If, however, the gradients and outputs of the target model \(\mathbf{f}\) are hidden, the above white box attack strategy becomes unfeasible. In this case, we can adopt the following ‘black box attack’ strategy. We train a secondary model \(\mathbf{g}\), and then applying the FGSM algorithm to \(\mathbf{g}\) to generate adversarial examples for \(\mathbf{g}\). Note that it is not necessary for \(\mathbf{g}\) to have the same network architecture as the target model \(\mathbf{f}\). In fact, it is possible that we do not even know the architecture of our target model.
Let us consider another pretrained network based on MobileNet containing about \(2\) million parameters. After retraining the top classification layer of this model to a test accuracy of \(\sim 95\%\), we apply the FGSM algorithm to generate some adversarial examples. If we now test these examples on our target model \(\mathbf{f}\), we notice a significant drop in the accuracy as shown on the graph on the right of Fig. 32. The fact that the drop in accuracy is greater for the black box generated adversarial images as compared to images with random noise (of the same scale) added to it, shows that adversarial images have some degree of transferability between models. As a side note, on the left of Fig. 32 we observe that black box attacks are more effective when only \(T=1\) iteration of the FGSM algorithm is used, contrary to the situation for the white box attack. This is because, with more iterations, the method has a tendency towards overfitting the secondary model, resulting in adversarial images which are less transferable.

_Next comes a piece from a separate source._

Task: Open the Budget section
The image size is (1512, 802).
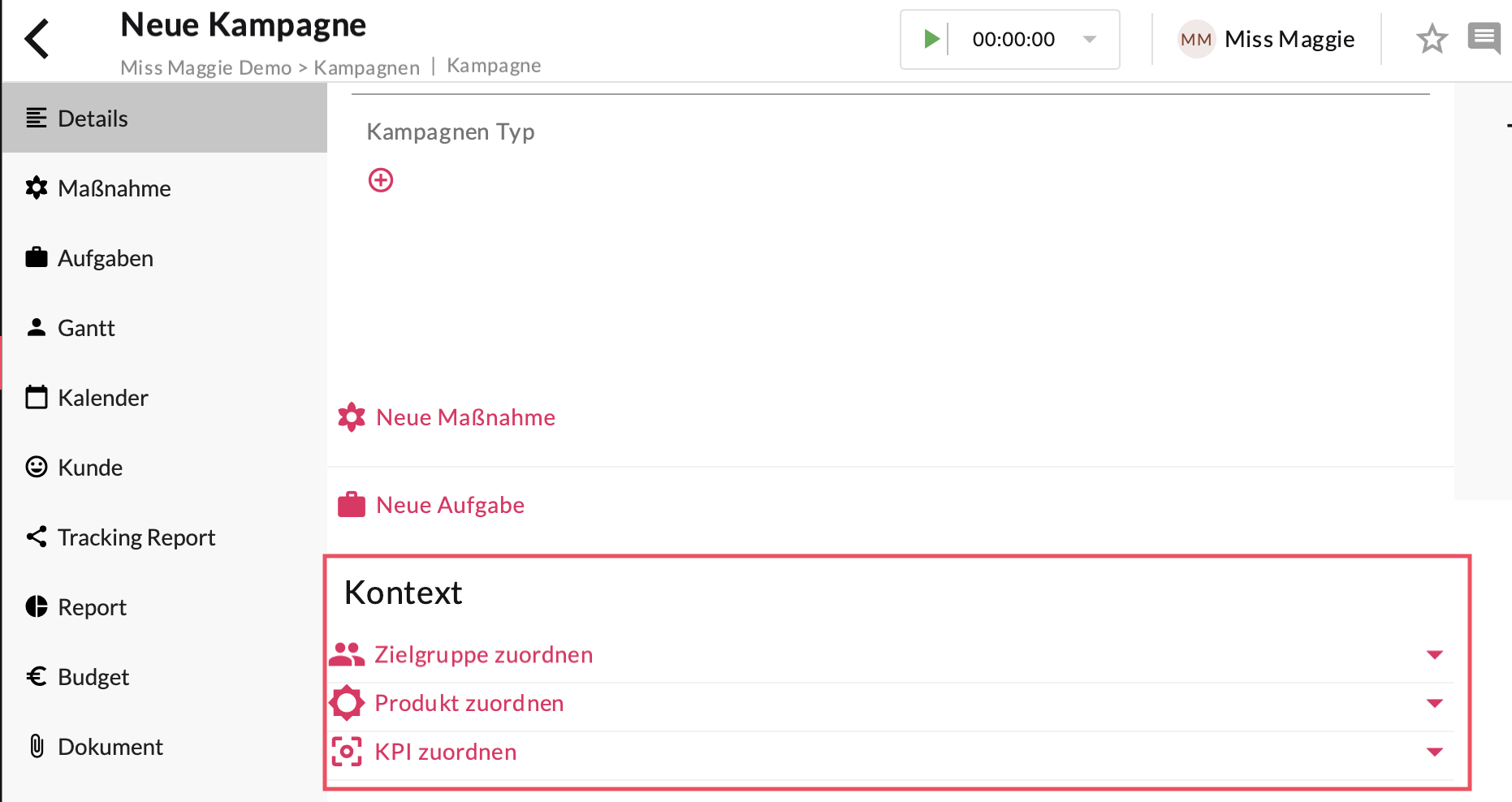Action: click(x=93, y=677)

These forms of attacks highlight a serious vulnerability of such data driven machine learning techniques. Defending against such attack is an active area of research but it is largely a cat and mouse game between the attacker and defender.
- 1
This is an example of transfer learning. The base model, InceptionV3, has been trained on a different classification dataset, ImageNet, with over \(1000\) classes. To apply this network to our binary classification problem, we simply replace the top layer with a simple duo-output dense softmax layer. We keep the weights of the base model fixed and only train the top layer.